Battaglia Communista
Ce journal est l'organe du Parti Communiste Internationaliste d'Italie. Ce parti, dont nous avons déjà parlé plusieurs fois dans notre Revue, peut être considéré, rapport à sa faible influence en Italie, comme un groupe d'avant-garde. La grande erreur qui présida à sa naissance fut de croire que forcément l'après- guerre devait se résoudre dans une crise politique révolutionnaire.

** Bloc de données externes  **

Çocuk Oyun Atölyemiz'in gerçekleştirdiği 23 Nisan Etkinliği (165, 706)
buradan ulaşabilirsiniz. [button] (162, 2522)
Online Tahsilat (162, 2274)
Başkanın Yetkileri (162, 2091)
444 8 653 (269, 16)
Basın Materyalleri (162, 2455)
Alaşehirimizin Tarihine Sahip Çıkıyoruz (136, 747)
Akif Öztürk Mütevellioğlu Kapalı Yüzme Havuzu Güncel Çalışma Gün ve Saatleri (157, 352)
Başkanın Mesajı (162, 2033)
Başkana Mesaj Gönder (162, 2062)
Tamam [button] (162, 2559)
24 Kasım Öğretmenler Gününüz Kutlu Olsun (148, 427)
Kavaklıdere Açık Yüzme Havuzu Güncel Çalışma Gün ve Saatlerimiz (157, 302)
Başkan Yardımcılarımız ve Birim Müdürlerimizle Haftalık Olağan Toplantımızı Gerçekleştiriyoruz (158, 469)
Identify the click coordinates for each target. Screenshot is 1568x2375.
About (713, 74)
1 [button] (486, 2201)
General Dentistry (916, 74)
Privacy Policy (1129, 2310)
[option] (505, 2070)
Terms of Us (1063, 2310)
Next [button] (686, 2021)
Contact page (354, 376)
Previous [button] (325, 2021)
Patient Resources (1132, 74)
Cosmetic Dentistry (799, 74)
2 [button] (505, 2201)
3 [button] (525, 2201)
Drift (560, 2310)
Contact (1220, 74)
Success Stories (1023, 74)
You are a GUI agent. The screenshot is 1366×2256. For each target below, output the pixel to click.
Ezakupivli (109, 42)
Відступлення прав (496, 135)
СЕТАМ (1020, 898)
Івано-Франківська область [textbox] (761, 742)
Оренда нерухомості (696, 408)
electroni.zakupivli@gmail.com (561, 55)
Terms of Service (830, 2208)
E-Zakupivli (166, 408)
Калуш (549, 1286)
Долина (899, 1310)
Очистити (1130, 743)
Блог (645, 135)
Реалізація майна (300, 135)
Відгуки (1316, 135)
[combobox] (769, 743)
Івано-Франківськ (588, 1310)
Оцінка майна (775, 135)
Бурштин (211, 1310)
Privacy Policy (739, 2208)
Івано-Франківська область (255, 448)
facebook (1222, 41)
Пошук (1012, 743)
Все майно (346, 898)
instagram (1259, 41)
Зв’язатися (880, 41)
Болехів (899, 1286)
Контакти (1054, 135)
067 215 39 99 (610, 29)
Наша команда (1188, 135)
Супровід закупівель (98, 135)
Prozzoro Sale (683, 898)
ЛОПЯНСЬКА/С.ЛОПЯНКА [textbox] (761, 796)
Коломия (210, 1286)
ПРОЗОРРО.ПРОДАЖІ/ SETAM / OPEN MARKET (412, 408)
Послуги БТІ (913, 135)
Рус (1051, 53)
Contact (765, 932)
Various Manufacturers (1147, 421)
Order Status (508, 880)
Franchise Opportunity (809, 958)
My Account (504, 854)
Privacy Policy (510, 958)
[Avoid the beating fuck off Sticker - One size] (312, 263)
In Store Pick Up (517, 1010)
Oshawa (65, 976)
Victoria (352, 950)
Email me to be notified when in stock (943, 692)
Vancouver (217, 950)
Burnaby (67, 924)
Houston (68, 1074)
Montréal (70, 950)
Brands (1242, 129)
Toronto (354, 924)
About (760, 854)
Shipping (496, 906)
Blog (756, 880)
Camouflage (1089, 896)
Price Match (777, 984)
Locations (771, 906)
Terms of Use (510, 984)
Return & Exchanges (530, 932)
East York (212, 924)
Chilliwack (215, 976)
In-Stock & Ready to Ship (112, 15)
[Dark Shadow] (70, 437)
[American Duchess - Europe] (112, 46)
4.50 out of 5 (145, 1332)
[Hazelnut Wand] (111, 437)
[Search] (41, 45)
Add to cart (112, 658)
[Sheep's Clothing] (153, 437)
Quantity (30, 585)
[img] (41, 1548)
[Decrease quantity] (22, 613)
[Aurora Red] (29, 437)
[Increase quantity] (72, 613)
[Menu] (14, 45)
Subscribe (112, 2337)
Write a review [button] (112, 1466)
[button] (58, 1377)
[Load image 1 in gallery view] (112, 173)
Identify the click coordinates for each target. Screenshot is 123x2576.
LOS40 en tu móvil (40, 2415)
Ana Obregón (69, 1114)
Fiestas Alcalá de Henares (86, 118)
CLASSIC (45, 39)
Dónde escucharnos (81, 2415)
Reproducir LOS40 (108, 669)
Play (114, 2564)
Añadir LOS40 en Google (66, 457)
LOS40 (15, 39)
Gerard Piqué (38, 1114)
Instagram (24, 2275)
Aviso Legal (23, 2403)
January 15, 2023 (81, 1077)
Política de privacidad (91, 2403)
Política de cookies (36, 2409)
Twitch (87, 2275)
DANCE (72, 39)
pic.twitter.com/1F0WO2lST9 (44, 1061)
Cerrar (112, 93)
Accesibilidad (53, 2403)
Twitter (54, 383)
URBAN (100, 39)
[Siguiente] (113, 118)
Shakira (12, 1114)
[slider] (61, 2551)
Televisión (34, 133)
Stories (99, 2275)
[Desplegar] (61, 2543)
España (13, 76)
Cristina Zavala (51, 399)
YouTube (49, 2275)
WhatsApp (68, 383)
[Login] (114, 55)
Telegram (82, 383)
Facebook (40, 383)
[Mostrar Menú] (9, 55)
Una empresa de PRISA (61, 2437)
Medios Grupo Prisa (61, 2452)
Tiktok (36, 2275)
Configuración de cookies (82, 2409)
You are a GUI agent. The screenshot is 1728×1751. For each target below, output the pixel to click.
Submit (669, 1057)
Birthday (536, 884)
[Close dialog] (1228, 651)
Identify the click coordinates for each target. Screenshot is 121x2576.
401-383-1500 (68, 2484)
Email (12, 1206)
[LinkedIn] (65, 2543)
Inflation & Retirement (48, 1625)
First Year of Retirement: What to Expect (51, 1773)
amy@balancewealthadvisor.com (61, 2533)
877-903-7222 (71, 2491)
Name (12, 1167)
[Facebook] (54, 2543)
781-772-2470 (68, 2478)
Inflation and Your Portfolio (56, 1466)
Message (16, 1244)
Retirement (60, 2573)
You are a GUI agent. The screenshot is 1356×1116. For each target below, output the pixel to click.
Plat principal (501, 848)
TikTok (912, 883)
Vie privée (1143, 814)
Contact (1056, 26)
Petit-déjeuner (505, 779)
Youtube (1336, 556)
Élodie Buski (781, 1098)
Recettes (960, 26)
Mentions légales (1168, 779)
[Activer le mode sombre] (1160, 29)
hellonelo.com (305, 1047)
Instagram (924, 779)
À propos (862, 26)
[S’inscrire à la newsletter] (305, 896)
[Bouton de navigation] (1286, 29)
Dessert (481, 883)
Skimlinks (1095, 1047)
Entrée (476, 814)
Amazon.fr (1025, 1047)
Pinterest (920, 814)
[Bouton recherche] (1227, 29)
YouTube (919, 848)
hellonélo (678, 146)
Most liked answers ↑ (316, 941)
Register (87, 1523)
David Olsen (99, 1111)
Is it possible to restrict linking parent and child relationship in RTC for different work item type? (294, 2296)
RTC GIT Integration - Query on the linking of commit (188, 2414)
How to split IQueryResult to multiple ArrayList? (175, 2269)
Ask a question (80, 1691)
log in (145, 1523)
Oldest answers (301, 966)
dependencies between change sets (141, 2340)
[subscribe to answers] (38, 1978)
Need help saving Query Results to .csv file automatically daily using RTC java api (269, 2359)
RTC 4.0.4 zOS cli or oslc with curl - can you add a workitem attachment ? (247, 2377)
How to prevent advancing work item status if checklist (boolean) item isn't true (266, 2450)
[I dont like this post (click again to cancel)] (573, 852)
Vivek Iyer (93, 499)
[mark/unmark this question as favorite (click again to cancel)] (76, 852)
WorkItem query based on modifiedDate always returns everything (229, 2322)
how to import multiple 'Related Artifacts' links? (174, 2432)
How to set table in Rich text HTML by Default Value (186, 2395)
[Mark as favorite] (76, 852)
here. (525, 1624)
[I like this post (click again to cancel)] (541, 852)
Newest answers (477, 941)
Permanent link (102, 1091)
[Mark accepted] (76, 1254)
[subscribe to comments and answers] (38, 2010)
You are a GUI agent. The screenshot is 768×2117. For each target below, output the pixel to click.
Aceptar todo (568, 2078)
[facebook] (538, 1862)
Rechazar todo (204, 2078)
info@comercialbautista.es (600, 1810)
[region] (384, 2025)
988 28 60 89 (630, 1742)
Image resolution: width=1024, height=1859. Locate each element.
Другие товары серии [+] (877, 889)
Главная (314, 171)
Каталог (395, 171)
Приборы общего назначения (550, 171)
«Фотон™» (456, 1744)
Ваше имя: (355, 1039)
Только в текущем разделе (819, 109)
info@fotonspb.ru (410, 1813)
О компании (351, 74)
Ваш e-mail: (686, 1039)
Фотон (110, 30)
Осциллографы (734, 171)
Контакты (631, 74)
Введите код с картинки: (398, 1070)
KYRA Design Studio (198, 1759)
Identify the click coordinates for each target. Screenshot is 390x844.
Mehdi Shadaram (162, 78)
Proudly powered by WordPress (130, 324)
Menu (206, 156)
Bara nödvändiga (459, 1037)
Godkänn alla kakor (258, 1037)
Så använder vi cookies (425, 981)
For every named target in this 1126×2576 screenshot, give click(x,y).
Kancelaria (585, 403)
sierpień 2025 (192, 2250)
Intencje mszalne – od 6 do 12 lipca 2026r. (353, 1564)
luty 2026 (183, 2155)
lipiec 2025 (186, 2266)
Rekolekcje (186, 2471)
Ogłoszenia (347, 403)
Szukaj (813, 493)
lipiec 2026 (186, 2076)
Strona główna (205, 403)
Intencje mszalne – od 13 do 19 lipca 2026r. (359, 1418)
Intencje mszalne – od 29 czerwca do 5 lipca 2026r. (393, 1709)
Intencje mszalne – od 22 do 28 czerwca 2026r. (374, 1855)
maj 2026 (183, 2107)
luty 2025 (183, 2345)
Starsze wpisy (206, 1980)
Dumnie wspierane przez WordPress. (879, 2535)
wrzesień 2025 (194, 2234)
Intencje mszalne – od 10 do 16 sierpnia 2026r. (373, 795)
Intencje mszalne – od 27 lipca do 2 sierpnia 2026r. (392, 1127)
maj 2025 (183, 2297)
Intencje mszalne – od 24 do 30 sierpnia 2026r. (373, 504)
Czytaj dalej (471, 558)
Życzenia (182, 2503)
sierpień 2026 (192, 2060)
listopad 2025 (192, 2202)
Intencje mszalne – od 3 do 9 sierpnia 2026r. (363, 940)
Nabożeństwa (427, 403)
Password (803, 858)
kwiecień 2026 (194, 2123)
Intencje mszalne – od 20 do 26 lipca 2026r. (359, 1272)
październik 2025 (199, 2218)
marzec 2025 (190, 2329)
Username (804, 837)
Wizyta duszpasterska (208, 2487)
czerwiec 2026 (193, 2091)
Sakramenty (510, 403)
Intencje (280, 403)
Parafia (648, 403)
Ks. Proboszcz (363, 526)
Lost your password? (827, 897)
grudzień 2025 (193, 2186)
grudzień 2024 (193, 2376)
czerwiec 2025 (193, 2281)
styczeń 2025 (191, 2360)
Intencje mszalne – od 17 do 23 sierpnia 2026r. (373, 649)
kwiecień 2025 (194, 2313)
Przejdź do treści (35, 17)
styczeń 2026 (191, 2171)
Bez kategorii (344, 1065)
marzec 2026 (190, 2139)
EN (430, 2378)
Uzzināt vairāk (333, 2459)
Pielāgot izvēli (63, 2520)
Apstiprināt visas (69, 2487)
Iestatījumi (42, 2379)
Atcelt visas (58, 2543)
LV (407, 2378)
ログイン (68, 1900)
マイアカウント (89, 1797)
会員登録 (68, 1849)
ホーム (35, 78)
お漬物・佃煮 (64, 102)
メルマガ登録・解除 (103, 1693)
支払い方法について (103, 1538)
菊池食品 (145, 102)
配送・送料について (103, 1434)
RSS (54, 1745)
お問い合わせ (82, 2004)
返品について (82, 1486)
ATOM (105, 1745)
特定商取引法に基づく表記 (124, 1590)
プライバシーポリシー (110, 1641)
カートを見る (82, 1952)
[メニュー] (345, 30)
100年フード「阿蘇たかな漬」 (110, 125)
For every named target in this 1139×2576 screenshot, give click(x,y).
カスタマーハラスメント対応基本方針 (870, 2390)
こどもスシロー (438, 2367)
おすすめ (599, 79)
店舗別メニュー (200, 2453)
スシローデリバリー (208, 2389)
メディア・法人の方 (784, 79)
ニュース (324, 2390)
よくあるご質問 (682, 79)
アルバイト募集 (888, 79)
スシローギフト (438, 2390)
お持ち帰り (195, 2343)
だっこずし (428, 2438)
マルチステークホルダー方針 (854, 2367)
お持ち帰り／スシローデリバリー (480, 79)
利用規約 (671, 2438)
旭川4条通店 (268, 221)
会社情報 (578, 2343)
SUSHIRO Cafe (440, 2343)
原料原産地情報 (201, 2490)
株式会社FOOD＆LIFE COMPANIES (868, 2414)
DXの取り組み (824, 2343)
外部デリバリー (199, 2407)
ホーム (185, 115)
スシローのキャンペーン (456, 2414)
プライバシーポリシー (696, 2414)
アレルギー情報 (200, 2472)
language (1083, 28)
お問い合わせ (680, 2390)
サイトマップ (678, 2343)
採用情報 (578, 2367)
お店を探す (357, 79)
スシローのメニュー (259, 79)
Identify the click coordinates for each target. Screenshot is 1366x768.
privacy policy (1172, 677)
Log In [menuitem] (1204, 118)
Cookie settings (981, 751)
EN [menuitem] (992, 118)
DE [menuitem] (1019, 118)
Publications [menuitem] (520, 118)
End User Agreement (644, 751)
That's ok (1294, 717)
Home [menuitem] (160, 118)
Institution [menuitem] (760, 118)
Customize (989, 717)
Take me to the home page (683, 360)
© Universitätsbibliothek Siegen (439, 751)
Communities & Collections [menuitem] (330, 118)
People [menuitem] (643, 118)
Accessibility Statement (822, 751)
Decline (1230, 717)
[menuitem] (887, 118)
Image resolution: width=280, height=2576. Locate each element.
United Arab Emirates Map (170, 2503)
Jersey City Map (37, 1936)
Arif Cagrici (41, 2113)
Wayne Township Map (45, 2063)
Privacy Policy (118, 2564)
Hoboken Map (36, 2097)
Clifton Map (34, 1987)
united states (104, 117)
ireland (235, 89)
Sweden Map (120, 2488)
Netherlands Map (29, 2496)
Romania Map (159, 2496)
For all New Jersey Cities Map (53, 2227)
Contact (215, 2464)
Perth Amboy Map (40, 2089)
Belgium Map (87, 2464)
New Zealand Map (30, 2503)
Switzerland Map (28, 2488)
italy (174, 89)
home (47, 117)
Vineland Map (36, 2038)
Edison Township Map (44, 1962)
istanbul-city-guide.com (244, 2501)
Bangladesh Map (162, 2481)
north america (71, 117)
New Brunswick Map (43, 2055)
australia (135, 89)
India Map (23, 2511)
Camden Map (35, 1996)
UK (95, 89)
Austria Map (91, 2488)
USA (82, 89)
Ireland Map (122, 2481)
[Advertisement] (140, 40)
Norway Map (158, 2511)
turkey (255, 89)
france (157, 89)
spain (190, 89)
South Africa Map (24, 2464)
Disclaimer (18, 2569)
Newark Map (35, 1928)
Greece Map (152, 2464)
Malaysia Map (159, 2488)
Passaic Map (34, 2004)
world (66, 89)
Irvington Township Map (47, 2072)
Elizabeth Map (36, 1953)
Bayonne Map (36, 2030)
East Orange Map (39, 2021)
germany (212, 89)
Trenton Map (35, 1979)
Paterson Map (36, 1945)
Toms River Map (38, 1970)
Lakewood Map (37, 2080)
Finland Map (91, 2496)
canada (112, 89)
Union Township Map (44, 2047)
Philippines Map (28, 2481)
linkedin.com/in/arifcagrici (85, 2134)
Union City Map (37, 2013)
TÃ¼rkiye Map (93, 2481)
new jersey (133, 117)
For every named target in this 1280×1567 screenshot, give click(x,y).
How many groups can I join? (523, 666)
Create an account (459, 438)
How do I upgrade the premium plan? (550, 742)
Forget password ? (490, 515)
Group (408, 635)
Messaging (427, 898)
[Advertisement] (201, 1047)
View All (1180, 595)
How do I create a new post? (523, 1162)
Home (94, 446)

Ainsi, dans son numéro du 16 décembre 1946, dans un article intitulé "Y aura-t-il une situation révolutionnaire dans l'après-guerre ?", il écrit, parlant des pays vaincus :
"La réduction du salaire devra (au futur et non au conditionnel) rencontrer la résistance du prolétariat qui pourra alors démasquer la trahison de certains chefs et devra les écraser pour paralyser leurs actions néfastes."
La réduction du salaire s'est opérée, la trahison de certains chefs s'est révélée mais, à aucun moment, le prolétariat n'a manifesté son détachement des mêmes chefs qui le trahissent. C'est les vieilles phrases de la IIIème Internationale prédisant l'élimination de la IIème Internationale par le démasquage des chefs traitres. Avec une telle argumentation dans la perspective du PCI d'Italie, il était normal qu'il crût un instant que son heure était sonnée.
Mais de parti, le PCI n'a que le nom et en continuant à croire dans la possibilité révolutionnaire des revendications économiques, il oriente son travail vers le syndicat en constituant une minorité active :
- "C'est, en d’autres termes, le caractère réactionnaire de la situation qui nous oblige, sur le plan syndical, au rôle de fraction ; et fraction ne signifie pas collaboration avec les dirigeants syndicaux actuels, ni nouveaux syndicats opposés à celui existant, mais organisation autonome avec une physionomie politique de classe bien précise, liée au prolétariat au-dedans et au dehors des syndicats-prisons, avec un objectif à atteindre : le syndicat de classe." (Battaglia du 15 avril 1947)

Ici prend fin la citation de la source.